DOCUMENT EXTRACT:
If my bedroom walls could talk...
A love letter to co-sleeping, breastfeeding, and the era of babies.
My heart feels tender this morning, it feels this way a lot lately. I worry there is not enough softness, compassion, and empathy in the world. I sat down to write this morning thinking I would write about that, but something whispered inside me, show the softness instead.
Here is something I wrote recently inspired by the prompt - “If your bedroom walls could talk…” There will be no audio because I cannot read it without hysterically crying, I tried.
If these bedroom walls could talk, they would say love lives here. Each night, a mother tends to her child. At the start of this child’s life, he would wake every hour. For over a year this went on and the mother grew tired. The child would fuss and the mother would tend. Sometimes she would nurse him back to sleep with no words uttered from her lips. Sometimes she would cry alongside him or curse out loud at what she perceived as her misfortune. But no matter how she felt, whether rage or adoration, she showed up for her child. She held him, nursed him, sang to him.
As he grew, the child woke less, but he still needed his mother. The needs changed, now the mother fetches water and a snack. Sometimes she rushes him to the bathroom in the middle of the night. The child still wakes, most nights the mother holds him. They share the same pillow and he cuddles up close. Sometimes he rests his head on his mother’s shoulder and the mother wonders how that is comfortable at all as he quickly falls back asleep undisturbed by his neck craned at a weird angle.
But night after night, the child sleeps in this contorted position and the mother welcomes it. Because even though some nights she longs not to be touched, she knows these nights together are fleeting, even when they seem to last forever. This mother knows the heart wrenching truth - she will not always be so needed by her son and he will not always want to be held by her. The day will come when he sleeps alone and his growing apart from her will only continue from there. So, the mother lets the frustration and exhaustion pass because she remembers the truth about motherhood: children are only little for just a little while.

PROVIDED INFORMATION:
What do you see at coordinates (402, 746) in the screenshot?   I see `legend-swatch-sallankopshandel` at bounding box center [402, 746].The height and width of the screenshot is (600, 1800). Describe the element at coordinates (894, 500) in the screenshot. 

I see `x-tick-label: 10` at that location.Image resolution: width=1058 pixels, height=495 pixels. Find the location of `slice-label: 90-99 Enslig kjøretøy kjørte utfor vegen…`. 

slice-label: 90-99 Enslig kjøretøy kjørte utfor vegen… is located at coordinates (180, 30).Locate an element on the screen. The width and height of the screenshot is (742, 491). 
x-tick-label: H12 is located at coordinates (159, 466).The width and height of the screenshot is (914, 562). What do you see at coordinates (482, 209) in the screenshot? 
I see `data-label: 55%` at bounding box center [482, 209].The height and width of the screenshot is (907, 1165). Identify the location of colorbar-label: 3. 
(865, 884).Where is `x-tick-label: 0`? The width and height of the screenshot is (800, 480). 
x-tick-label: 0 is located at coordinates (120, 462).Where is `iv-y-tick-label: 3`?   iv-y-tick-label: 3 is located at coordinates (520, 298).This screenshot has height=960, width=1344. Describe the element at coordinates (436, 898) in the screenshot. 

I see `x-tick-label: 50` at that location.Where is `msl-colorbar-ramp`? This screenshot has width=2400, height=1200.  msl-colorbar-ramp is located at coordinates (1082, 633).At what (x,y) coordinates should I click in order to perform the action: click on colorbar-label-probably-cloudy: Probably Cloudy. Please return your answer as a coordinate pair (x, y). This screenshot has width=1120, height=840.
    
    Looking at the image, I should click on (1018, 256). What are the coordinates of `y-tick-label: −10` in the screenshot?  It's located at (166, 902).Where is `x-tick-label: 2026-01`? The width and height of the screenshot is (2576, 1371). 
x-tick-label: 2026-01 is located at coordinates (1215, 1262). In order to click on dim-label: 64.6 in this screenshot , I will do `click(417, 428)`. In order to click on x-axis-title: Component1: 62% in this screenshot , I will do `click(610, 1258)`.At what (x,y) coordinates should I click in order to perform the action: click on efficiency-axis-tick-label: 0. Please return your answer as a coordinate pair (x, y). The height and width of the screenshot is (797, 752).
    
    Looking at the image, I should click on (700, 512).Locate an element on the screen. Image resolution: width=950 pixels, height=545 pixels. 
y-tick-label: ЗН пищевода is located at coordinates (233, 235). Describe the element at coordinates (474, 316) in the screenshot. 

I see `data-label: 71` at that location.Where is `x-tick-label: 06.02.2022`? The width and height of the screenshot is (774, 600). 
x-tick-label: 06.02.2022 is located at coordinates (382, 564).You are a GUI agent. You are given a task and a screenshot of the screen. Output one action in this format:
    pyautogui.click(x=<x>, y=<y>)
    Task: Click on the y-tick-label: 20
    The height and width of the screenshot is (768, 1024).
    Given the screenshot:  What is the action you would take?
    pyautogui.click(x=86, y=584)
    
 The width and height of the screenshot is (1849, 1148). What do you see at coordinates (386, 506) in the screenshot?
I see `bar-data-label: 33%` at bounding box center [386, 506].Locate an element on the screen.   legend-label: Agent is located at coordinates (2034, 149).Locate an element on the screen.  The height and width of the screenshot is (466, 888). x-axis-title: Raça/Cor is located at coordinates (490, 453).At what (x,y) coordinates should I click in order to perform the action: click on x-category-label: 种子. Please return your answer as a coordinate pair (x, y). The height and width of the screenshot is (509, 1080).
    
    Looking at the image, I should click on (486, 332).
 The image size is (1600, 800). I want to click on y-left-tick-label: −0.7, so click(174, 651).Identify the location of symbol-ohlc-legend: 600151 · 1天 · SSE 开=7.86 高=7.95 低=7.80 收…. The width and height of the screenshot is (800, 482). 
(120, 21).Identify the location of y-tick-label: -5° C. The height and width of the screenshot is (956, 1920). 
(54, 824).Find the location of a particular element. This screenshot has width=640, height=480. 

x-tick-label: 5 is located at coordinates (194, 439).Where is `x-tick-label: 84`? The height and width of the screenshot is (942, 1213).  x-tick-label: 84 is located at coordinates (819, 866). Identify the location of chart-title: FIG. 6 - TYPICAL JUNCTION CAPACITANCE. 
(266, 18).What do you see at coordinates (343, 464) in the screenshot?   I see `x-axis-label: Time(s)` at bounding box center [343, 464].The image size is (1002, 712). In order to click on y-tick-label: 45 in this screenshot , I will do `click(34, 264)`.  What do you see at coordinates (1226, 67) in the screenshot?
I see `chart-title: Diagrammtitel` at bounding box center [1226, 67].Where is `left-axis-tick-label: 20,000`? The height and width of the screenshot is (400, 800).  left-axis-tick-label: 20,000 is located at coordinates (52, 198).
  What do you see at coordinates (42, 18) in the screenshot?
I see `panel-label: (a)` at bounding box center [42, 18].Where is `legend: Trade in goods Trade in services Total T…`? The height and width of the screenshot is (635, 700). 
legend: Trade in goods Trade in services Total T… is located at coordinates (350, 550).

TASKS TO PERFORM:
1. In the essay on co-sleeping and motherhood, translate this sentence into Spanish: "If these bedroom walls could talk, they would say love lives here."
2. Carry on the essay on co-sleeping and motherhood, starting after its final sentence.

ANSWERS PER TASK:
1. Si las paredes de esta habitación pudieran hablar, dirían que aquí vive el amor.

2.
If these bedroom walls could talk, they would say each night they watched me become the mother I hoped I would be…loving, nurturing and hopelessly human. My son was given a love and reassurance I had never known and because of this, his heart will be fuller than mine ever was at his age. He will feel a bit safer and rooted in the world because I chose to mother him at night. And for that, we will both forever be grateful.
Since I wrote this draft, things have changed at night. My son has found sleeping on my shoulder to be uncomfortable, but we still share the same pillow. He cuddles with his dad more. He decided one day he wanted his dad to put him to sleep instead of me. Soon after that, he stoped asking for milk. Our breastfeeding relationship ending quickly and I had whiplash, I was not ready for end. I find myself thinking I could have kept going for a while. I had no idea how much it was healing me and softening me until it disappeared.
While I knew my son has been growing up slowly over time, it feels like he grew up overnight. A harsh reality set in that my baby was no longer a baby. The grief of how it all went by too damn fast tangles my heart in knots. It feels like yesterday he was born and it also feels like a lifetime ago.
I loved and hated the time we shared together at night. Some nights I couldn’t stand being touched, sometimes I questioned my choices, but now that it is all in the rearview mirror, I am so glad I gave both of us that time together. A very young part of me needed that experience to heal and face her own wounds.
I have gained access to my softness and humanity by choosing to co-sleep and breastfeed at night. It started as an obvious choice to me when I was pregnant, but it quickly became apparent to me how I needed this for my own healing, how much I wished I could of had this experience with my mother.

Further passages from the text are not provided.